*GOAL OF THE EXERCISE:*
Among the lines below, take the one holding "Open the Проекты menu", the one holding "Task: Select the own", and all lines between them. Set them down exactly.

Stored records
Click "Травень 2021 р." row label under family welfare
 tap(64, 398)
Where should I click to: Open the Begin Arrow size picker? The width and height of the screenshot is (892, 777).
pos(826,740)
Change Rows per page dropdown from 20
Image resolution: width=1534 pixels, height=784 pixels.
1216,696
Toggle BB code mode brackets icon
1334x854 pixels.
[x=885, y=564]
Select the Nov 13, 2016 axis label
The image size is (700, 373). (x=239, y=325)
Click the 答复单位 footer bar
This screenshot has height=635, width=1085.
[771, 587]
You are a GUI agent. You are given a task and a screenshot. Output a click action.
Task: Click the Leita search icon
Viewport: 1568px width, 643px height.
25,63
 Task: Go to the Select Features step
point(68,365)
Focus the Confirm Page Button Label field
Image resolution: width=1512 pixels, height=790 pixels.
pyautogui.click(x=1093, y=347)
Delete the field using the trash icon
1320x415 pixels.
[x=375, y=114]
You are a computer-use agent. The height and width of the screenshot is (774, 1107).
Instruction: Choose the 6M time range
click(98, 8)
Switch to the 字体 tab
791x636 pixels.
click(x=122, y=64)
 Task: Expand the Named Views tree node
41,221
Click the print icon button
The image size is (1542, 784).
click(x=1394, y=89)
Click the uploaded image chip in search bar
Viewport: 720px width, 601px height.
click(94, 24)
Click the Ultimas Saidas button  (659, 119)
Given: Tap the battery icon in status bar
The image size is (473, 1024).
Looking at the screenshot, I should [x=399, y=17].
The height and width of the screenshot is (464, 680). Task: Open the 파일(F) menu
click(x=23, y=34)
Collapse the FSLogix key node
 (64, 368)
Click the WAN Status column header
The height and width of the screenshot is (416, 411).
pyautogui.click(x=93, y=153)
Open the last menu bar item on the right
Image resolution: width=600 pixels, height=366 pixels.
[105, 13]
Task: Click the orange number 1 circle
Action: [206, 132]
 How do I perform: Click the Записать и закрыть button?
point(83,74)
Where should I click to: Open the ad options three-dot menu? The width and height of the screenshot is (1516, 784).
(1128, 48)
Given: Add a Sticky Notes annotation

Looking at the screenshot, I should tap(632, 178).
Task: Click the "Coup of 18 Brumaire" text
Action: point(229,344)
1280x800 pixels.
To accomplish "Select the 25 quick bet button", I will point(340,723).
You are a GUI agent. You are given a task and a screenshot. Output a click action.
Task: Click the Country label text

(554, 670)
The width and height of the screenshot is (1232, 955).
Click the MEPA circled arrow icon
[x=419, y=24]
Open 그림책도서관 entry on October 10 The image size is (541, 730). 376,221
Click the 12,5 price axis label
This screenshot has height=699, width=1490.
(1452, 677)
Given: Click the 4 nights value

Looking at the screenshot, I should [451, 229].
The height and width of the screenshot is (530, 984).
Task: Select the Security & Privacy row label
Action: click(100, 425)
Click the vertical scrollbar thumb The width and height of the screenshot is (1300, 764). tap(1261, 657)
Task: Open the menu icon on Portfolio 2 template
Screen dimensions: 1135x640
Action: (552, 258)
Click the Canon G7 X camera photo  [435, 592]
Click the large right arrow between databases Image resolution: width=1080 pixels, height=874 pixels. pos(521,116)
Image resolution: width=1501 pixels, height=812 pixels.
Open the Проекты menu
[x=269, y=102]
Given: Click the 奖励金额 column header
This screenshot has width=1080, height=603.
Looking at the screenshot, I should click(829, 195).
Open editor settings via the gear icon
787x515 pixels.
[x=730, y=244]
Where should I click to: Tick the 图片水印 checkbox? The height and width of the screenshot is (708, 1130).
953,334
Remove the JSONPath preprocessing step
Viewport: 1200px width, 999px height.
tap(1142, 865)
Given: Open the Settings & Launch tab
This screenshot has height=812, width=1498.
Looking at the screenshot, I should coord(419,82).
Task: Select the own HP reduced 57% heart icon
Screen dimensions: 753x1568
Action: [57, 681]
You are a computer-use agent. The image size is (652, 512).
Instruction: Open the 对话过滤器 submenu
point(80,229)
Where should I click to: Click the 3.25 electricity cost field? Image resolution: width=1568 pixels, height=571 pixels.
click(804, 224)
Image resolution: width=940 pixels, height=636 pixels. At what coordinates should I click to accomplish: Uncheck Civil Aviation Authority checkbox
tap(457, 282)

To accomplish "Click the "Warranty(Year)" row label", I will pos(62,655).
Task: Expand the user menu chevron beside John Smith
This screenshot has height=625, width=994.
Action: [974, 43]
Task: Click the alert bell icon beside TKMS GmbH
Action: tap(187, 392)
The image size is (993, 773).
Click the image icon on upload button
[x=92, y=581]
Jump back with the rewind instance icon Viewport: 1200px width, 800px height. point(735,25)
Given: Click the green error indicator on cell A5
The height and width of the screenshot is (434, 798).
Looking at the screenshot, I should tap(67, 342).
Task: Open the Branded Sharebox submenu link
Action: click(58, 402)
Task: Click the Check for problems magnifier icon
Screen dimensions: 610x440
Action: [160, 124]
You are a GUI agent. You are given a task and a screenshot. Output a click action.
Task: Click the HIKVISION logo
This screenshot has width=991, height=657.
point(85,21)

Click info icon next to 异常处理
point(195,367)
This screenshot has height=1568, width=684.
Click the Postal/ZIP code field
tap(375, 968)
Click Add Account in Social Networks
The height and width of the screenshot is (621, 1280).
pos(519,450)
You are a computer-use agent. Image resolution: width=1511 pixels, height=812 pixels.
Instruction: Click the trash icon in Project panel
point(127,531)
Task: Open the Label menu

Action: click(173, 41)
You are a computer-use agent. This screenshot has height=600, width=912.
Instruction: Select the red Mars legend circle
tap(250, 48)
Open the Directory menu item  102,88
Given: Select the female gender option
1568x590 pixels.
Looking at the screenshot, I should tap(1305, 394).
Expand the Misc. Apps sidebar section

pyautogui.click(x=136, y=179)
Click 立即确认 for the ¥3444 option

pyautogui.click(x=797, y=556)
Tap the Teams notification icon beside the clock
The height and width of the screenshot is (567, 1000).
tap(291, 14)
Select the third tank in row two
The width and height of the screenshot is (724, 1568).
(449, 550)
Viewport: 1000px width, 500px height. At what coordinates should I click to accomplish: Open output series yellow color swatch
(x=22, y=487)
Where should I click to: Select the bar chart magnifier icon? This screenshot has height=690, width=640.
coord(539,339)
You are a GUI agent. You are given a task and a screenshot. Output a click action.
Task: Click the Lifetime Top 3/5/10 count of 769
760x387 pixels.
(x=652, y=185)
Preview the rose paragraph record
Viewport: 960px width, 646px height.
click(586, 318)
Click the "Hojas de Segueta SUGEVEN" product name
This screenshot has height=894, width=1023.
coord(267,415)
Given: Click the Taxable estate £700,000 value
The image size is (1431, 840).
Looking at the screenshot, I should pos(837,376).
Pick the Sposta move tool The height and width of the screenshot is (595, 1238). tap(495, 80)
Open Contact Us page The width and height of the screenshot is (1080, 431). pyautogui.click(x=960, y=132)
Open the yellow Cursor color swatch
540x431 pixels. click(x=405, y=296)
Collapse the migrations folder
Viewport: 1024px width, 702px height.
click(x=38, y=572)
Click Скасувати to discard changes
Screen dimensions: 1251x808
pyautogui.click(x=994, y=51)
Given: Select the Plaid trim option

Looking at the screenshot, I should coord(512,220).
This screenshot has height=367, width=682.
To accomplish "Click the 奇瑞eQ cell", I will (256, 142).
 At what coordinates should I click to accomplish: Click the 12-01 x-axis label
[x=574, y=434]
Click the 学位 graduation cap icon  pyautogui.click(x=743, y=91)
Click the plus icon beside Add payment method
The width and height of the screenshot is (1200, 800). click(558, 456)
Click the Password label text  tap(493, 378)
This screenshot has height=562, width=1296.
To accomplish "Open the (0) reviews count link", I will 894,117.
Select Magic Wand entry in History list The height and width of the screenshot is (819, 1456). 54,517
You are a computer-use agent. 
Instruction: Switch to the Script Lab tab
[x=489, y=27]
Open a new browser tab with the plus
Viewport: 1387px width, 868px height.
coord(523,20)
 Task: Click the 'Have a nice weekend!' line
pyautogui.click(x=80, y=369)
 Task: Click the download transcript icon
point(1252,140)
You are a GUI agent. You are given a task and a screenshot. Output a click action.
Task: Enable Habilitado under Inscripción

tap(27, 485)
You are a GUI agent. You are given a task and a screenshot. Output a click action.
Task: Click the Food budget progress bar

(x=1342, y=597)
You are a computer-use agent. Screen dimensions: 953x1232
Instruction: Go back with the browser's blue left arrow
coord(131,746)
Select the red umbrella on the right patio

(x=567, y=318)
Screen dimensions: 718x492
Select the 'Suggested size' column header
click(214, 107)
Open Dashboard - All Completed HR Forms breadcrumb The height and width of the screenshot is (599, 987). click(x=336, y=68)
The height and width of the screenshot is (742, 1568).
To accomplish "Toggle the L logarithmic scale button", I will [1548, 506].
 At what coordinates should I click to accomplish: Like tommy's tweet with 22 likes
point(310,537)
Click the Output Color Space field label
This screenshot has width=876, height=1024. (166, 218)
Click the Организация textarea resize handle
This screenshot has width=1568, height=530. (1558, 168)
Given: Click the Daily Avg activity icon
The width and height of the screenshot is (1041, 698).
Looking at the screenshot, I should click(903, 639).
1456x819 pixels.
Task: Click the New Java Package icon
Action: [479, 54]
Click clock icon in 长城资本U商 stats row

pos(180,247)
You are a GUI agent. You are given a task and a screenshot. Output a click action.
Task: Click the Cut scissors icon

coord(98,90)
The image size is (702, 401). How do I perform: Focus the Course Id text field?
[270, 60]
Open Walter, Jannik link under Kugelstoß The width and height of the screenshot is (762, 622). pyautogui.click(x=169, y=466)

*RESPONSE FOR THIS EXERCISE:*
Open the Проекты menu
[x=269, y=102]
Given: Click the 奖励金额 column header
This screenshot has width=1080, height=603.
Looking at the screenshot, I should click(829, 195).
Open editor settings via the gear icon
787x515 pixels.
[x=730, y=244]
Where should I click to: Tick the 图片水印 checkbox? The height and width of the screenshot is (708, 1130).
953,334
Remove the JSONPath preprocessing step
Viewport: 1200px width, 999px height.
tap(1142, 865)
Given: Open the Settings & Launch tab
This screenshot has height=812, width=1498.
Looking at the screenshot, I should coord(419,82).
Task: Select the own HP reduced 57% heart icon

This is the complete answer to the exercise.